During the progression of CML-AP and CML-BP, secondary chromosomal abnormalities can be detected, with the most common being +8 (34% of cases with additional changes), +Ph (30%), i(17q) (20%), +19 (13%), -Y (8% in males), +21 (7%), +17 (5%), and monosomy 7 (5%), which are usually associated with poor prognosis. Additional chromosomal abnormalities acquired during treatment are considered markers of disease progression, with higher relapse rates in second-line or subsequent therapies. At diagnosis, 30% to 40% of Ph+ clones may exhibit gene mutations other than BCR::ABL1, with the most common being epigenetic regulatory genes such as ASXL1, DNMT3A, EZH2, IDH1, IDH2, and TET2. While ASXL1 mutations may occur in CML-CP, as the disease progresses to CML-BP, patients acquire additional mutations, including RUNX1, TP53, BCOR, and SETD1B. In rare cases, mutations coexisting in both Ph+ and Ph- clones suggest the presence of pre-existing mutations before acquiring BCR::ABL1. In high-risk CML patients, next-generation sequencing can highly sensitively identify emerging resistance mutations and should be incorporated into clinical decision-making.

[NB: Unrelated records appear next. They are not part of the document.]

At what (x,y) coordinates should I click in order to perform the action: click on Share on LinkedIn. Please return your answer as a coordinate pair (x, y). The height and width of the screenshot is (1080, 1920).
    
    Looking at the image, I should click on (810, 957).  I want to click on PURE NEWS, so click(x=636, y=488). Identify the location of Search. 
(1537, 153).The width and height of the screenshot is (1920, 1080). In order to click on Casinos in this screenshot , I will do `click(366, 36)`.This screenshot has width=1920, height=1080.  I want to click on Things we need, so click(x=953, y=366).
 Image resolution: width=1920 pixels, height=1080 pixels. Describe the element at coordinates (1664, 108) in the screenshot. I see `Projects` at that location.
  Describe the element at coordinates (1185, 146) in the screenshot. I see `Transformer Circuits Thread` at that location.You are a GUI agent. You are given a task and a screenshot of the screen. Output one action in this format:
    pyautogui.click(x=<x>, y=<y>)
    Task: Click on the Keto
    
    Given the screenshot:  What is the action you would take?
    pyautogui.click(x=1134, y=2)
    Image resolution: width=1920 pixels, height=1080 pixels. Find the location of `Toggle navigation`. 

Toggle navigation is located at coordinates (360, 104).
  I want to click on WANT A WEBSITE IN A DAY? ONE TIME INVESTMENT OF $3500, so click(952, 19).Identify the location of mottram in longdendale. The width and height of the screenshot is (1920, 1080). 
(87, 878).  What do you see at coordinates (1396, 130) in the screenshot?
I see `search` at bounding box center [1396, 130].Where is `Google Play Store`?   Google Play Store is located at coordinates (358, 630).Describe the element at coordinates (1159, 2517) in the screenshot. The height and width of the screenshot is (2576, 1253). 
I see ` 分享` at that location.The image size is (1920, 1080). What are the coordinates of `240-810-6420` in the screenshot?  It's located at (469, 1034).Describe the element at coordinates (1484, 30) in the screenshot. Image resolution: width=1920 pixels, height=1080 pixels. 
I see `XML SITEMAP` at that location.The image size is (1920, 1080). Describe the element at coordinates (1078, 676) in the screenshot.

Prognosis and Clinical Commentary
Tyrosine kinase inhibitors (TKIs) have significantly improved the survival and quality of life of patients with Chronic Myeloid Leukemia (CML) by targeting the constitutively active kinase domain of the BCR::ABL1 fusion protein. Today, most newly diagnosed CML patients can expect a life expectancy nearly comparable to that of the normal population after receiving TKI therapy. In the current era of TKI therapy, the most important prognostic indicators are the patient’s response to treatment at the hematological, cytogenetic, and molecular levels. Overall, the complete cytogenetic response rate for first-line TKI therapy can reach 70% to 90%, with 5-year progression-free survival and overall survival rates ranging from 80% to 95%. By 10 years, survival rates can still be maintained at 82% to 85%. Achieving major molecular remission (MMR: BCR::ABL1 <0.1% under international standards) and deeper molecular responses (BCR::ABL1 <0.01% or lower) occurs more rapidly and frequently, with resistance rates to second-generation TKIs being less than 10%. The key to successful TKI therapy lies in the regular and continuous assessment of the patient’s hematological, cytogenetic, and molecular status to timely detect changes indicating drug failure or resistance. In patients receiving TKI therapy, the morphological features of blood and bone marrow samples reflect changes in cytogenetic and molecular events during the treatment response process: white blood cell counts normalize, and the morphology of bone marrow cells tends to normalize, a process typically completed within 3 to 6 months. Although morphological features are insufficiently sensitive to reflect early increases in BCR::ABL1 transcript burden that usually indicate drug resistance, in follow-up samples from patients receiving TKI therapy, if any morphological features suggestive of CML persist or reappear, caution should be exercised regarding drug resistance, and further assessment of cytogenetic or molecular status is warranted. For CML-CP patients with tyrosine kinase domain mutations or BCR::ABL1 amplification, increasing the dose or switching to a new generation of TKIs can prevent or reverse disease progression. Recently, a class of small molecules targeting the ABL1 myristoyl pocket has been introduced into the treatment of CML.